EXERCISE: The answer must be an exact copy of the lines from the one with "The image size" to the last line of the entries below, both included, and must contain no pictures.

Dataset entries
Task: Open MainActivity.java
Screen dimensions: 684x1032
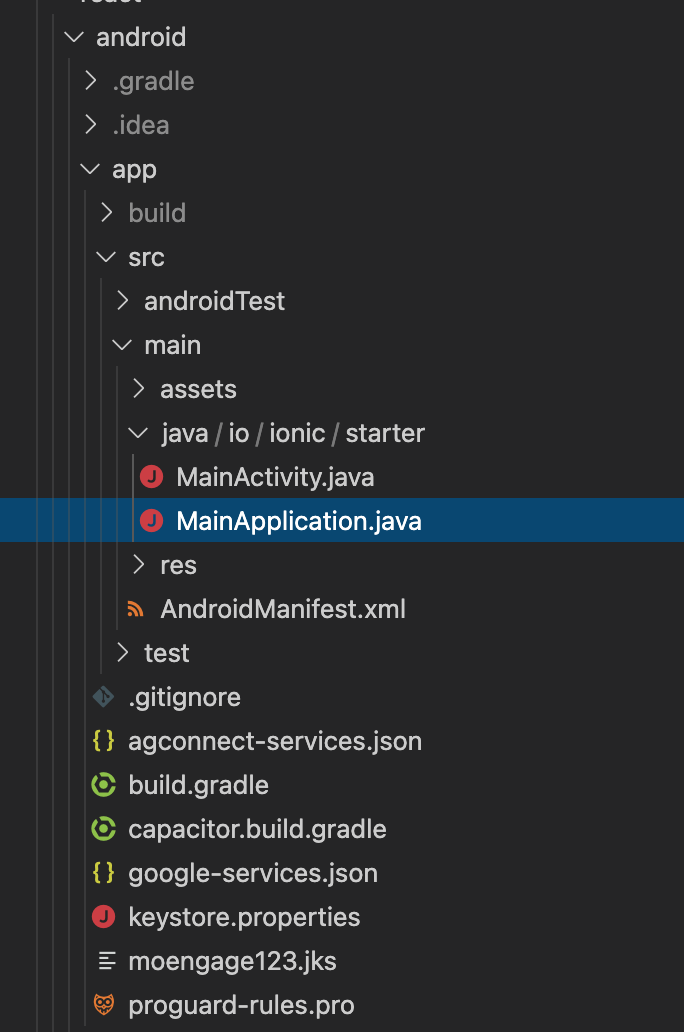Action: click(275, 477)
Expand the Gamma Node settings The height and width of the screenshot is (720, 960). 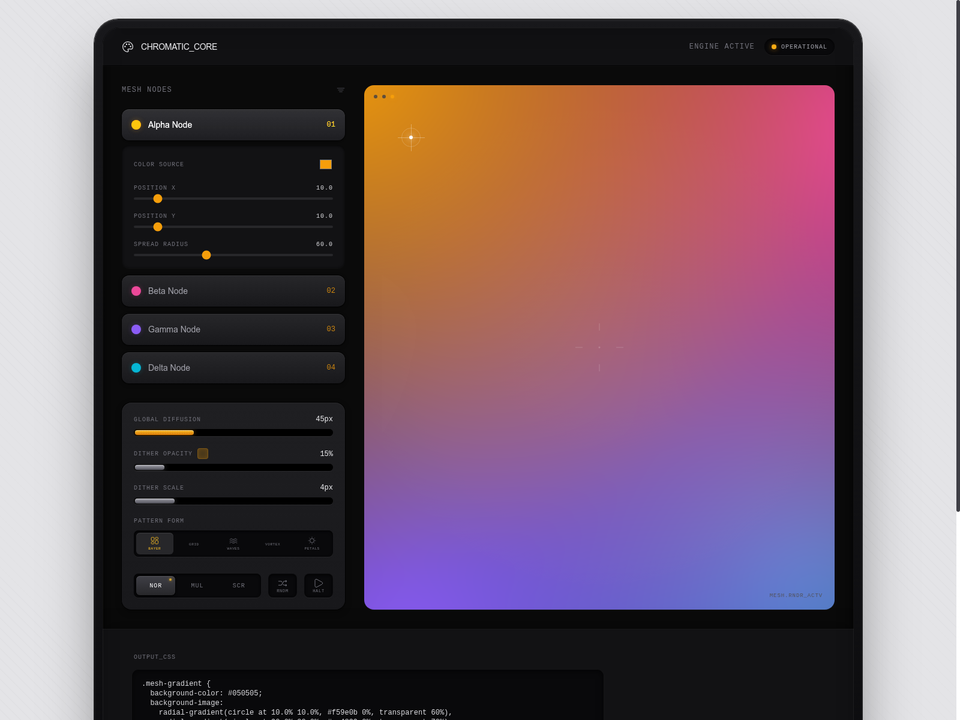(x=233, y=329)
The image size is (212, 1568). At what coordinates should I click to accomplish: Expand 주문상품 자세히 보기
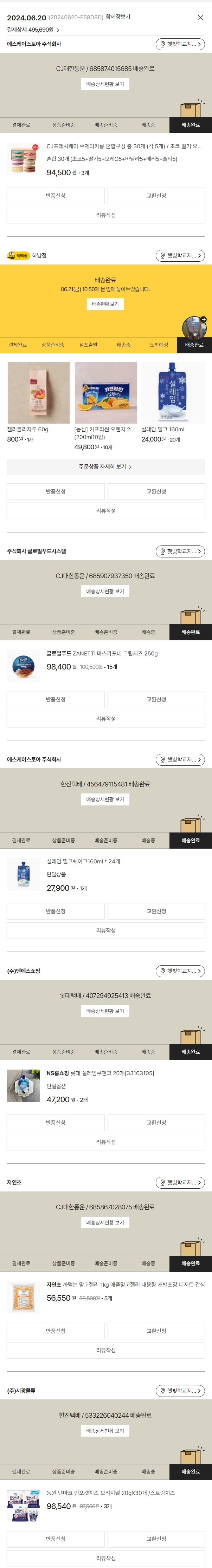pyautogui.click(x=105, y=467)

RESULT:
The image size is (212, 1568). At what coordinates should I click to accomplish: Expand 주문상품 자세히 보기
pyautogui.click(x=105, y=467)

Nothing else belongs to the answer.